Sono necessari interventi minimali, piccoli spazi aperti per lo sport e il tempo libero, brevi tratti di strade pedonalizzate con mercati rionali, tutto a portata di un vicinato prossimo. Vedi la città dei 15 minuti, paradigma sviluppato dall’urbanista franco-colombiano Carlos Moreno e applicato dalla sindaca di Parigi Anne Hidalgo. Inoltre piantare alberi e ottimizzare il tempo di percorrenza per accedere ai vari servizi pubblici comporta anche, come effetto collaterale, e non di poco conto, l’abbassamento dei livelli di inquinamento e risponde all’urgenza che l’ambiente richiede.

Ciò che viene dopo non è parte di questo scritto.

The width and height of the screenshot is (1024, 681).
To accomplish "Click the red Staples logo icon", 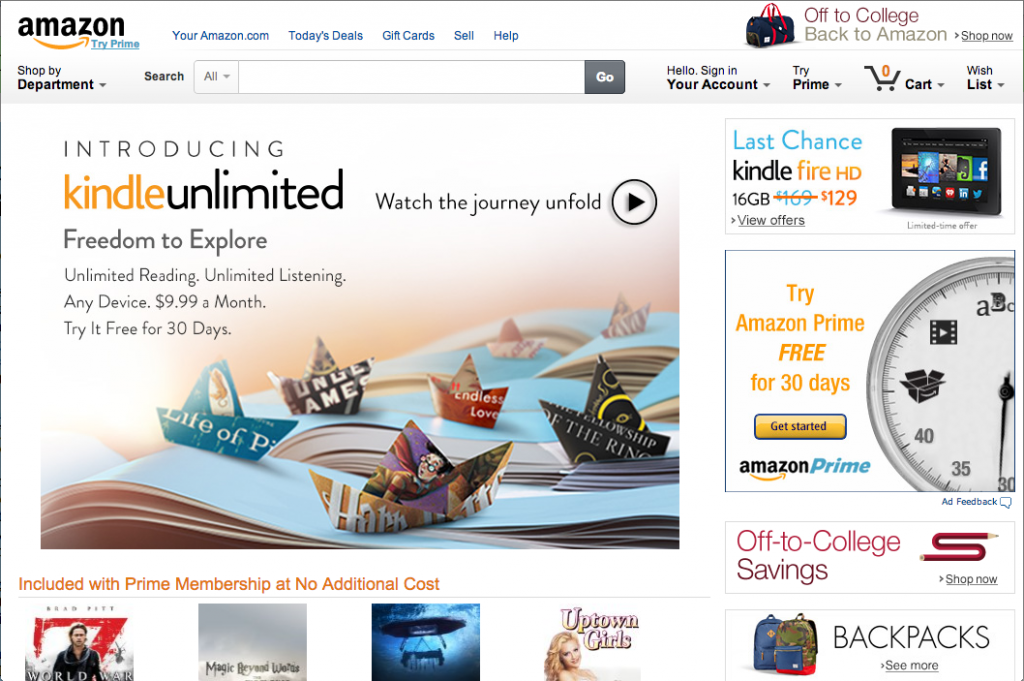I will [x=959, y=547].
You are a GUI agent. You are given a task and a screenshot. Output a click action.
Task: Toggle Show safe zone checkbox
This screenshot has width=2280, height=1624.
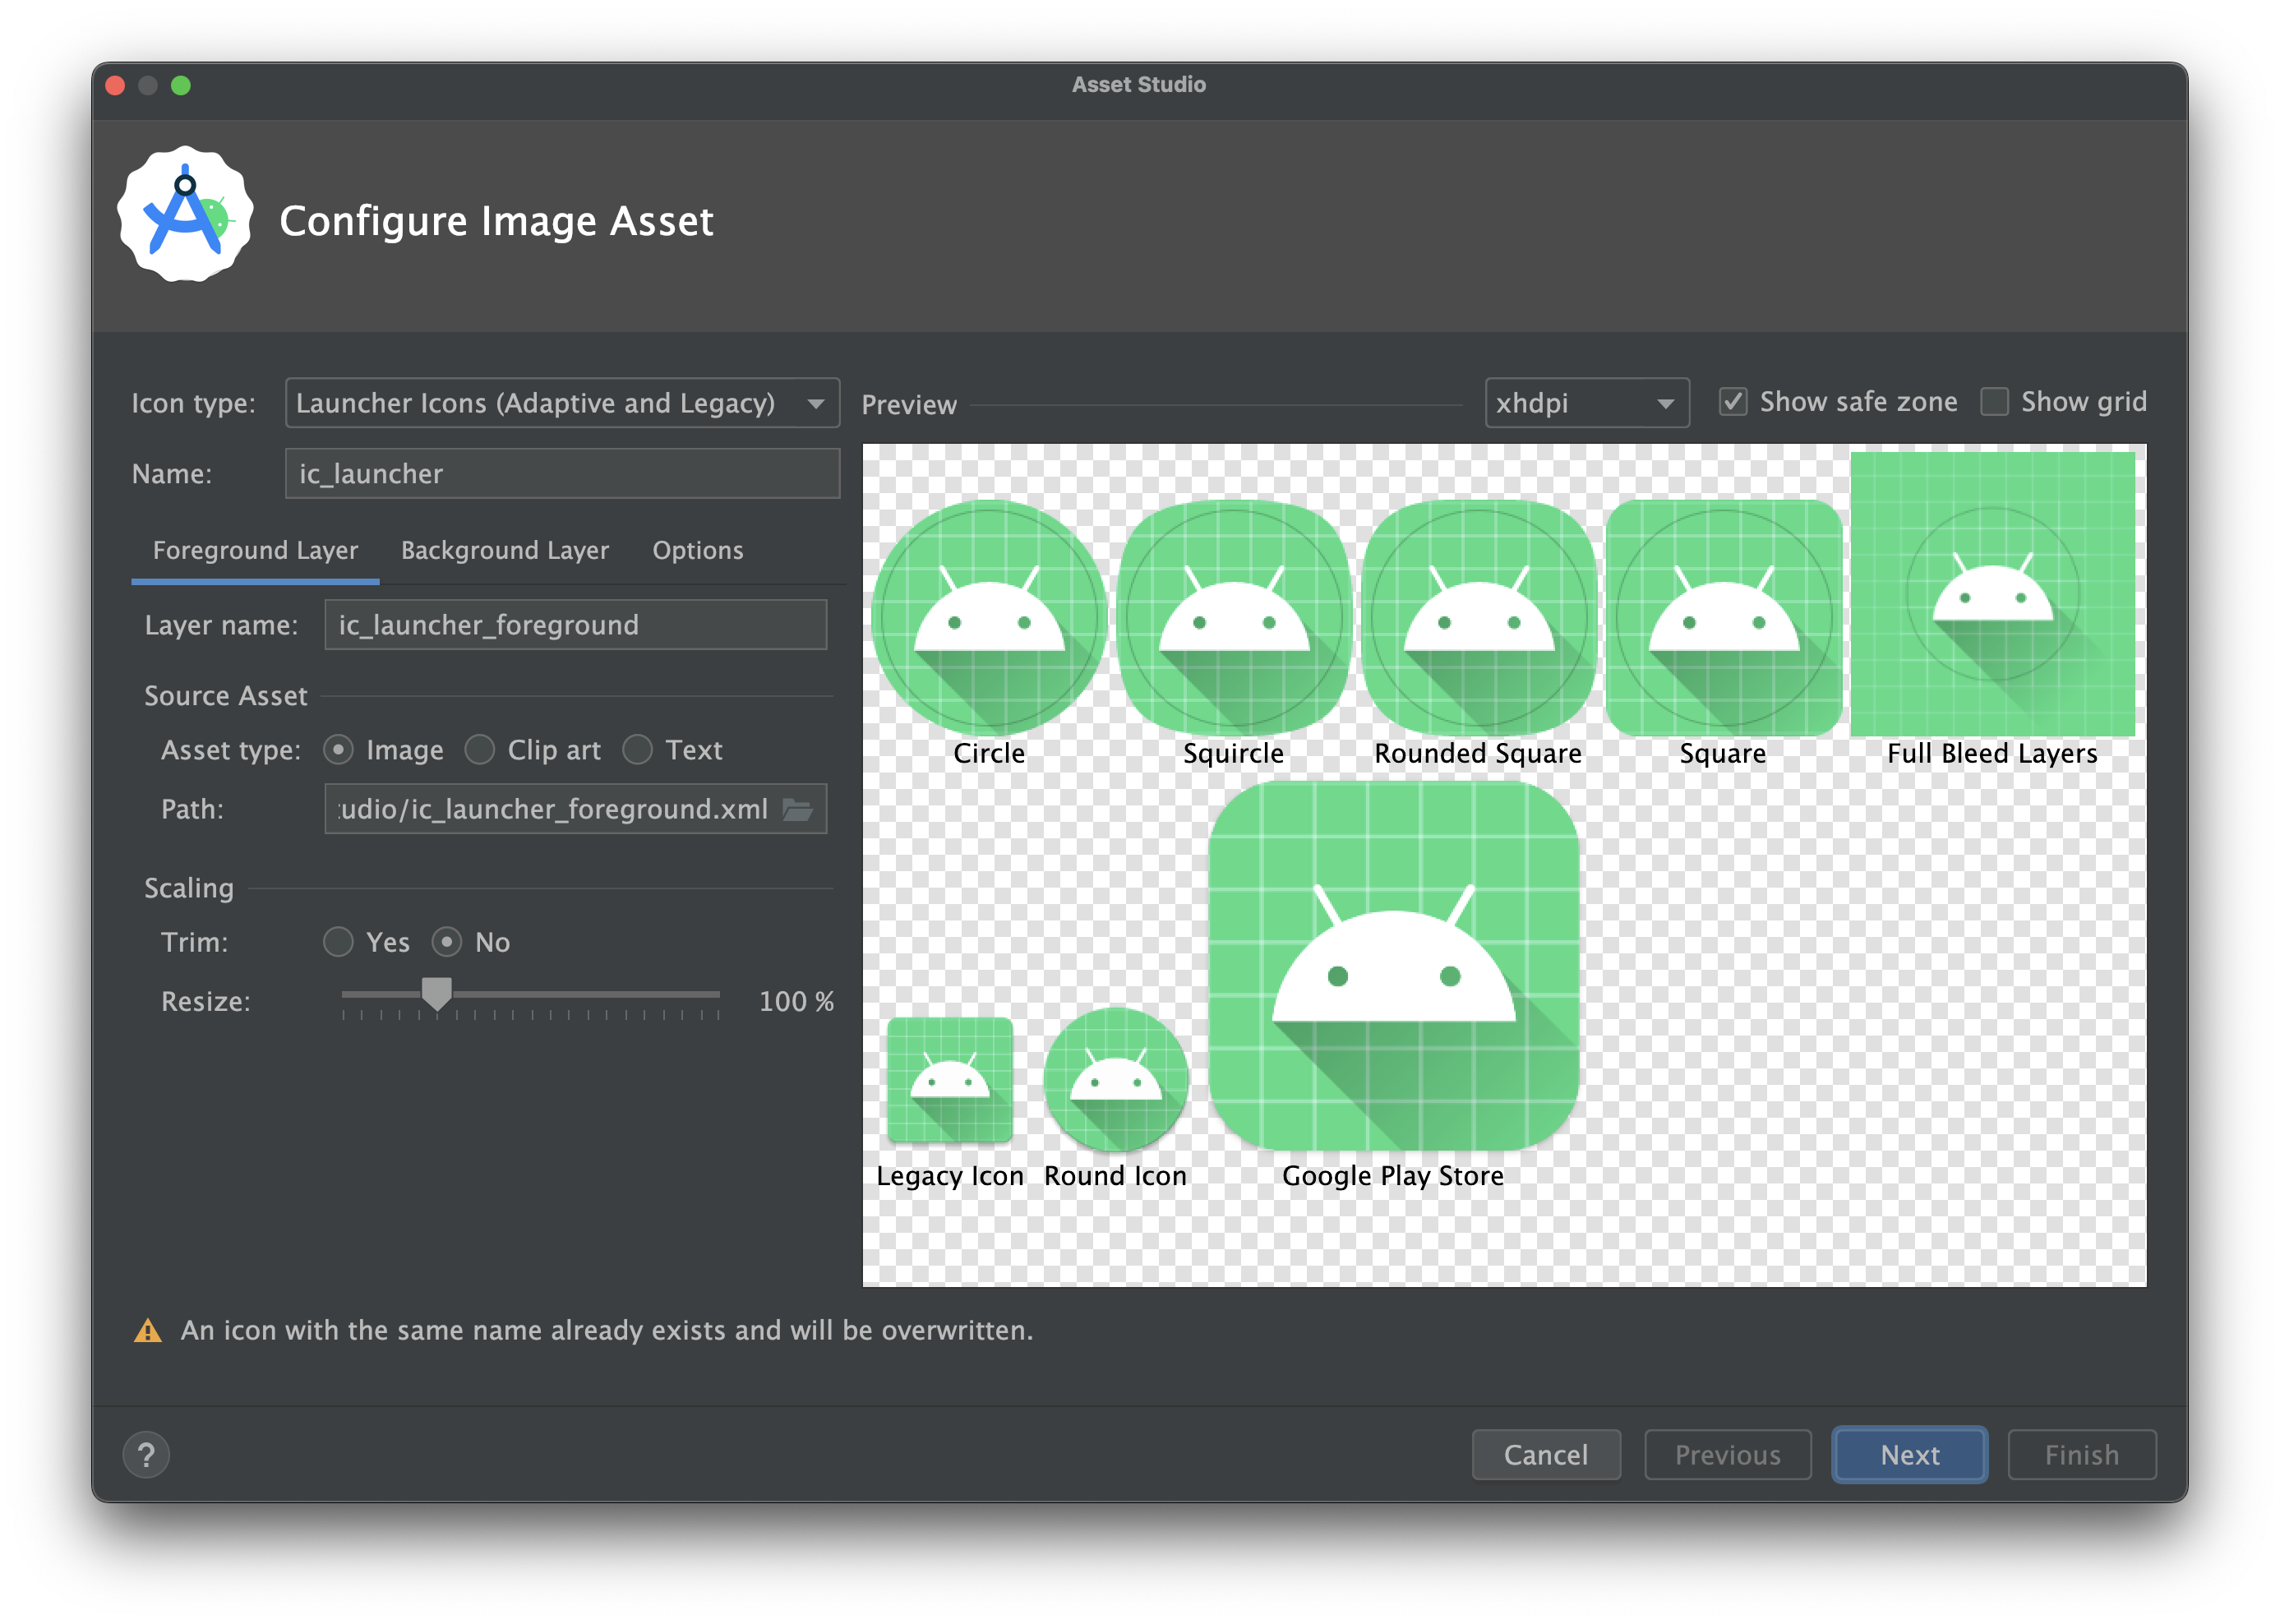click(x=1726, y=401)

Ci sono tanti modi di leggere il tessuto urbano e il nuovo Pug (Piano Urbanistico Generale) cerca di declinare questa lettura differenziale. Ma il nuovo strumento “urbanistico” frutto di una legge regionale (la 24 del 2017), molto più letterario che operativo e dove la parte descrittiva è sovradimensionata rispetto a quella normativa, in realtà seppellisce la disciplina urbanistica lasciando in mano ai privati, attraverso i cosiddetti “accordi operativi”, la gestione del futuro insediativo della città. Per estremizzare l’eccessiva descrizione di strategie maschera l’assenza di una visione complessiva dell’area metropolitana e finisce per promuovere ancora il processo, in atto, della sua privatizzazione. Pertanto la necessità di affrontare i temi che le periferie urbane sottopongono alla pianificazione urbanistica, per come questa è congegnata oggi, manca di uno strumento adeguato.

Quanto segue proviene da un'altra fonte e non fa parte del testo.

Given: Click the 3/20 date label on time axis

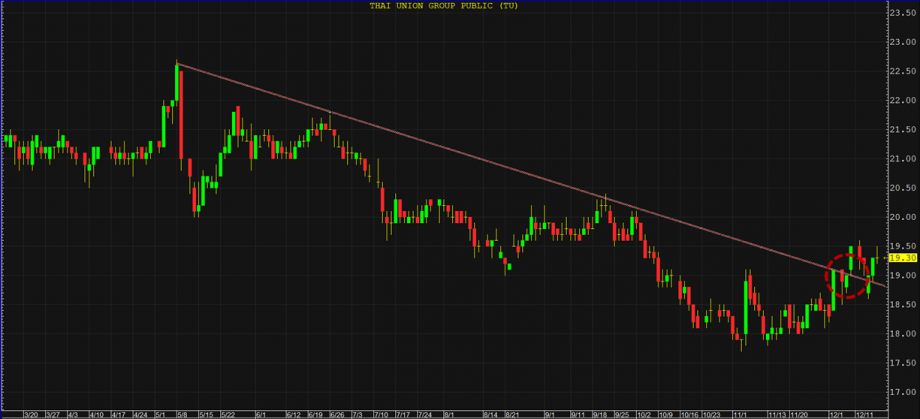Looking at the screenshot, I should 31,413.
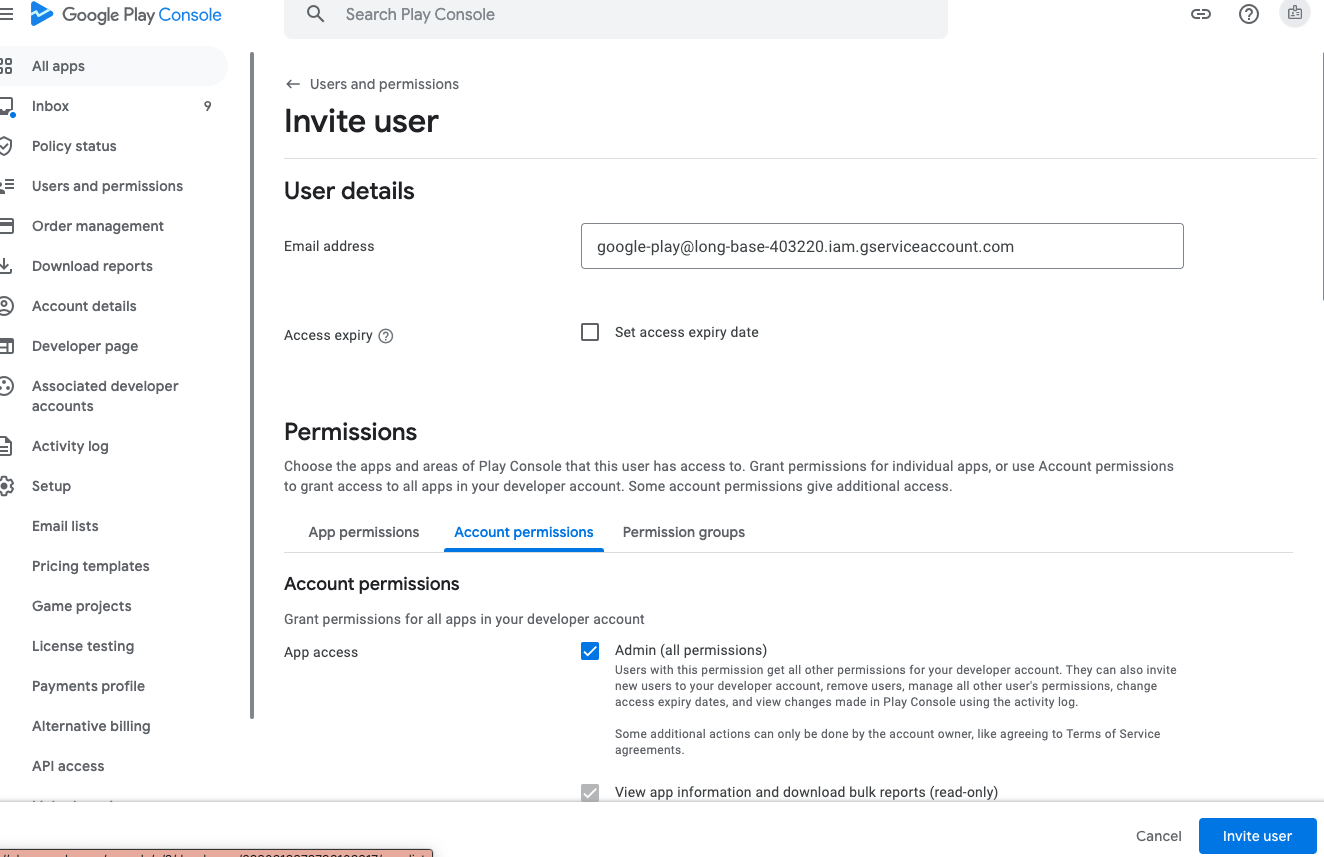The image size is (1324, 857).
Task: Click the Google Play Console logo
Action: point(125,14)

Nulla di nuovo rispetto alla pianificazione precedente visti gli effetti di certi Poc progettati anni fa e che solo ora stanno riversando sulla città i loro nefasti effetti in termini di eccessive quantità edilizie, che potrebbero produrre, paradossalmente, nella loro evidente caratterizzazione di “addensamenti”, deprecabili cali nella qualità insediativa.
L’unica garanzia per poter lavorare in una prospettiva di superamento delle differenze sociali e territoriali, e per avviare quegli interventi urbani alla nuova scala di vicinato di cui più sopra si è detto, è rafforzare la città pubblica. Vedi per esempio il tema dell’acqua che assieme a quello del verde, le così chiamate infrastrutture verdi e blu, vanno pensate alle diverse scale a partire dal singolo edificio per diventare il collante del sistema di aree pubbliche e verdi della città, uno tra i pochi obiettivi interessanti presenti del Pug. Ma soprattutto è anche l’unica garanzia per operare nell’ottica emergenziale della lotta al contrasto dei devastanti effetti conseguenti al cambiamento climatico.